CD34 + cells from patients with Fanconi subtype A (FA-A) transduced ex vivo with lentiviral vector carrying the gene FANCA, PGK-FANCA-Wpre\*The product to be infused consist of a suspension of transduced CD34\^+ cells.

Group Type: EXPERIMENTAL

IV administration of Genetically Engineered Hematopoietic Stem/Progenitors Cells (HSPCs)

Intervention Type: PROCEDURE

Genetically Engineered Hematopoietic Stem/Progenitor Cells

Intervention Type: BIOLOGICAL

Undergo infusion of genetically modified hematopoietic progenitor cell therapy

Laboratory Biomarker Analysis

Intervention Type: OTHER

Correlative studies

Filgrastim

Intervention Type: BIOLOGICAL

Given subcutaneously (SC)

Plerixafor

Intervention Type: DRUG

Given SC

Bone Marrow Aspiration

Intervention Type: PROCEDURE

Interventions

IV administration of Genetically Engineered Hematopoietic Stem/Progenitors Cells (HSPCs)

Intervention Type: PROCEDURE

Genetically Engineered Hematopoietic Stem/Progenitor Cells

Undergo infusion of genetically modified hematopoietic progenitor cell therapy

Intervention Type: BIOLOGICAL

Laboratory Biomarker Analysis

Correlative studies

Intervention Type: OTHER

Filgrastim

Given subcutaneously (SC)

Intervention Type: BIOLOGICAL

Plerixafor

Given SC

Intervention Type: DRUG

Bone Marrow Aspiration

Intervention Type: PROCEDURE

Other Intervention Names

Genetically Engineered HSPCs; Filgrastim XM02, Filgrastim-sndz, G-CSF (Colony Stimulating Factor), Neupogen, r-metHug-CSF, Recombinant Methionyl Human Granulocyte CSF, rG-CSF, Tbo-filgrastim, Zarxio; AMD 3100, JM-3100, Mozobil, SDZ SID 791

Eligibility Criteria

Inclusion Criteria

• Patients diagnosed with Fanconi Anemia complementation group A (FA-A)
• Minimum age 1 year
• Maximum age 21 years
• Lansky Index> 60%.
• Informed consent in accordance with current legal regulations.
• Number of cells to be transduced: At least 3x10^5 purified CD34+ / kg body weight.
• Negative result in the urine pregnancy test at the baseline visit for women of childbearing age, who should be committed to using an effective contraceptive method during the period of study participation.

Exclusion Criteria

• Patients with an human leukocyte antigen (HLA) identical family donor.
• Evidence of myelodysplastic syndrome or leukemia, or cytogenetic abnormalities predicting the same in bone marrow aspirates.
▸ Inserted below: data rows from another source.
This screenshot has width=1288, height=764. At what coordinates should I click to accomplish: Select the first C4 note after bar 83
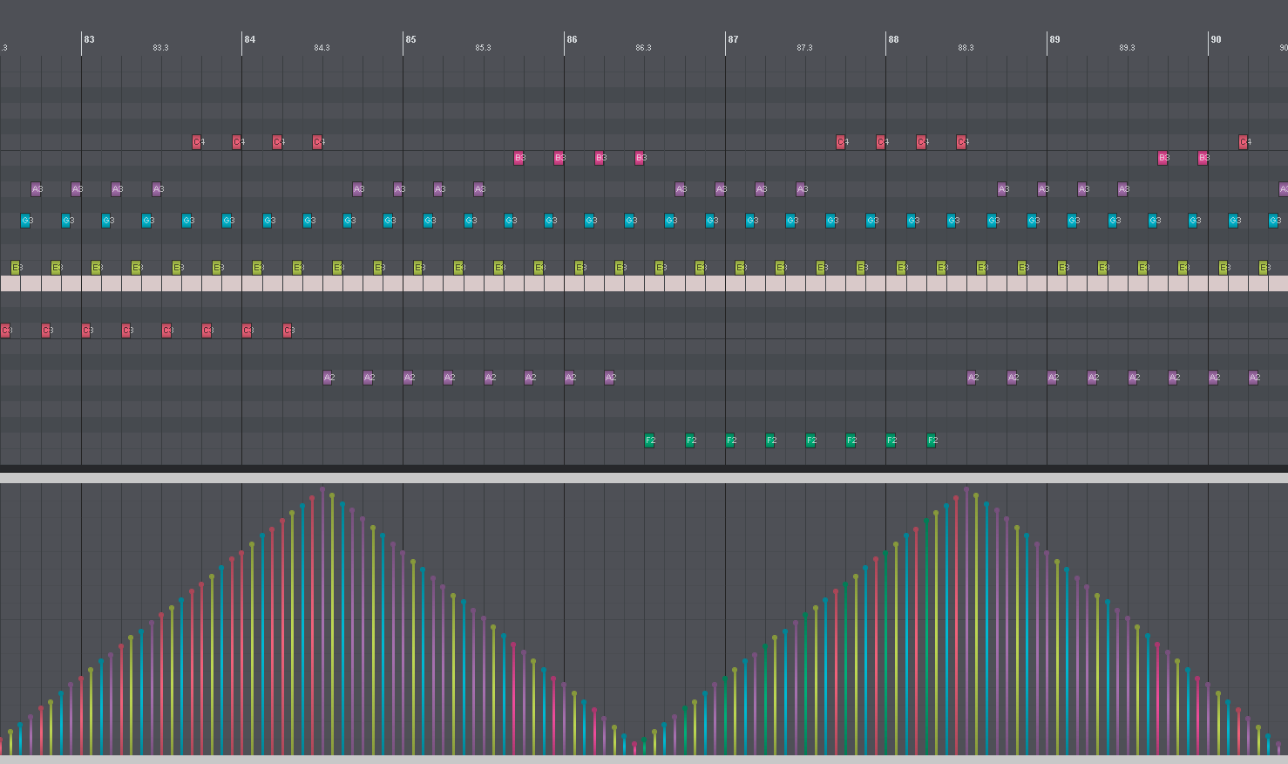point(196,142)
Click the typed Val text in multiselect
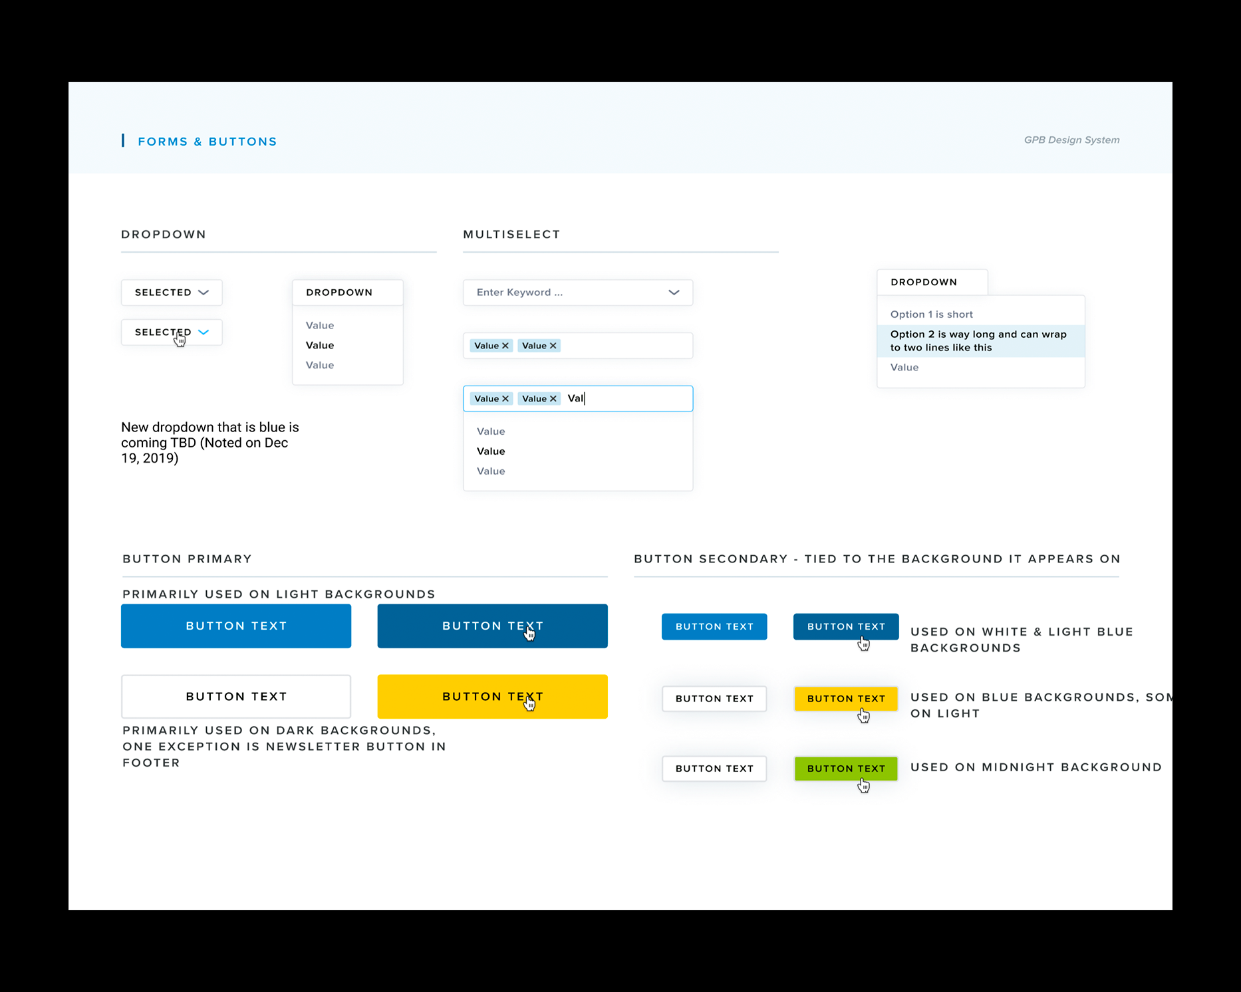This screenshot has height=992, width=1241. [x=575, y=399]
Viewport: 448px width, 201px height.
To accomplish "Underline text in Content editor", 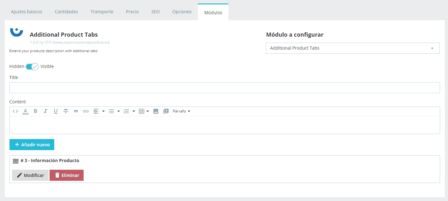I will [x=56, y=111].
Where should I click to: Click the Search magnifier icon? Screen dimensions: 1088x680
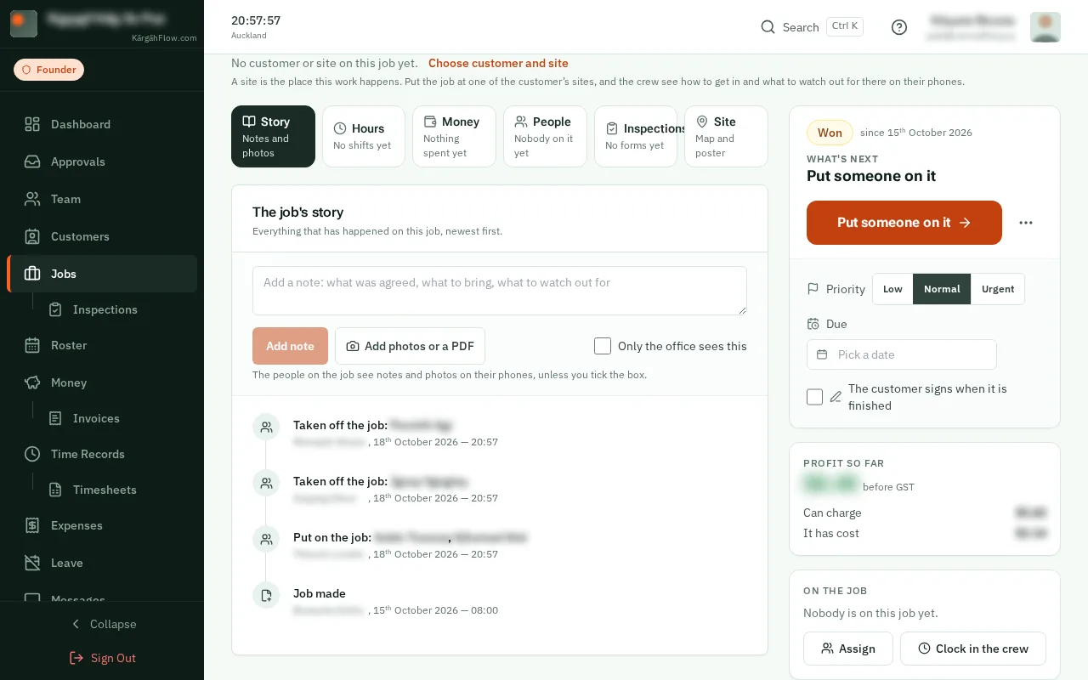click(x=768, y=27)
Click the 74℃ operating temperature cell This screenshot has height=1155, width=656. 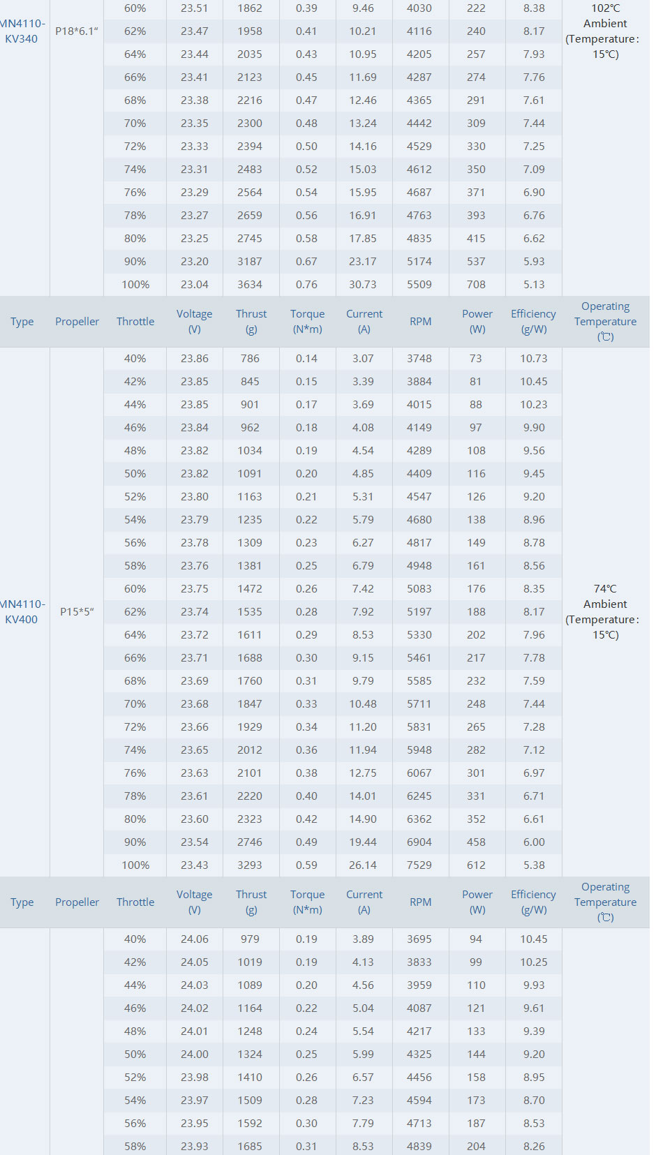(605, 612)
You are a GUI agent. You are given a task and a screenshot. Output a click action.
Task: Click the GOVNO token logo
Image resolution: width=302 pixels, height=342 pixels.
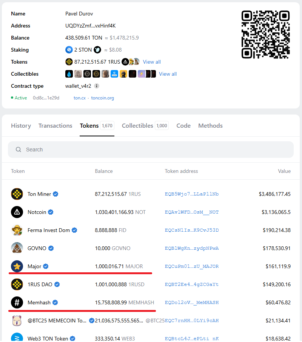point(17,248)
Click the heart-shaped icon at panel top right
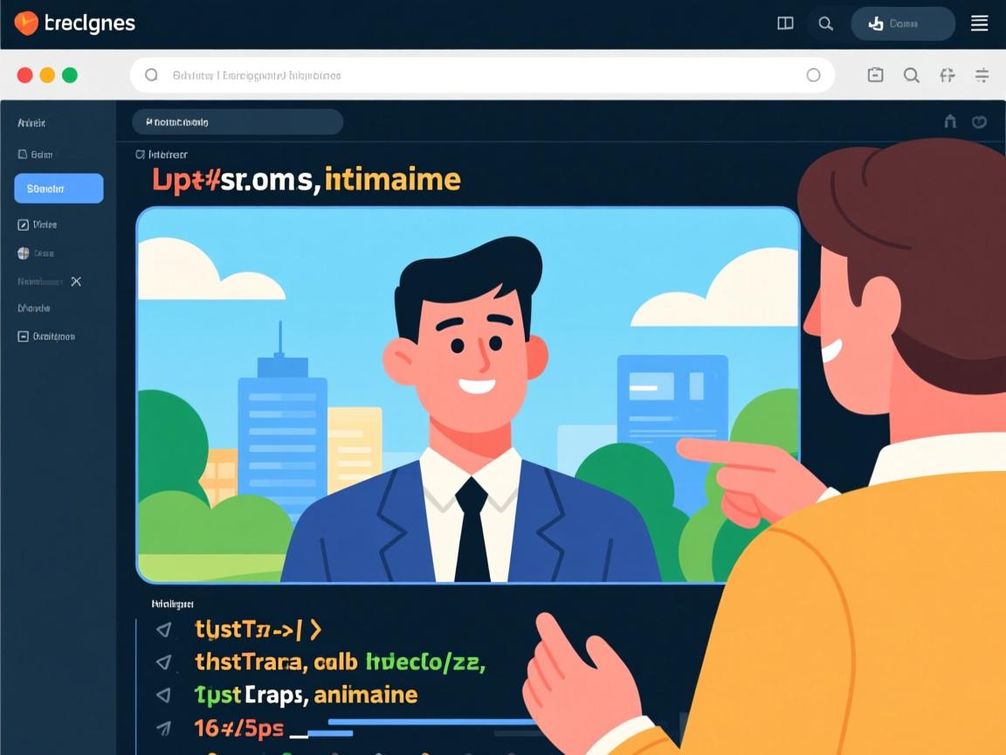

In this case, the studies carried out two months in advance of the patient's entry into the clinical trial will be considered valid.
• Evidence that the patient to be infused has signs of somatic mosaicism, with hematologic improvement.
• Any illness or concomitant process that in the opinion of the investigator incapacitates the subject for their participation in the study.
• Pre-existing sensory or motor impairment> = grade 2 according to the National Cancer Institute (NCl) criteria.
• Pregnant or lactating women.

• Minimum Eligible Age: 1 Year
• Maximum Eligible Age: 21 Years
• Eligible Sex: ALL
• Accepts Healthy Volunteers: No

Sponsors

Centro de Investigaciones Energéticas, Medioambientales y Tecnológicas (CIEMAT)

UNKNOWN

Sponsor Role: collaborator

Centro de Investigación en Red de Enfermedades Raras (CIBERER)

UNKNOWN

Sponsor Role: collaborator

Instituto de Investigación Sanitaria de la Fundación Jiménez Díaz

OTHER

Sponsor Role: collaborator

Hospital Vall d'Hebron

OTHER

Sponsor Role: collaborator

Universitat Autonoma de Barcelona

OTHER

Sponsor Role: collaborator

Hospital Infantil Universitario Niño Jesús, Madrid, Spain

OTHER

Sponsor Role: lead

Responsible Party

Julian Sevilla

M.D.PhD Specialist in Hematology Hemotherapy, Responsible for the Transfusion Service and Unit for the Obtention and Processing of Hematopoietic Progenitors and other cellular therapies at the Hospital Infantil Universitario Niño Jesús de Madrid.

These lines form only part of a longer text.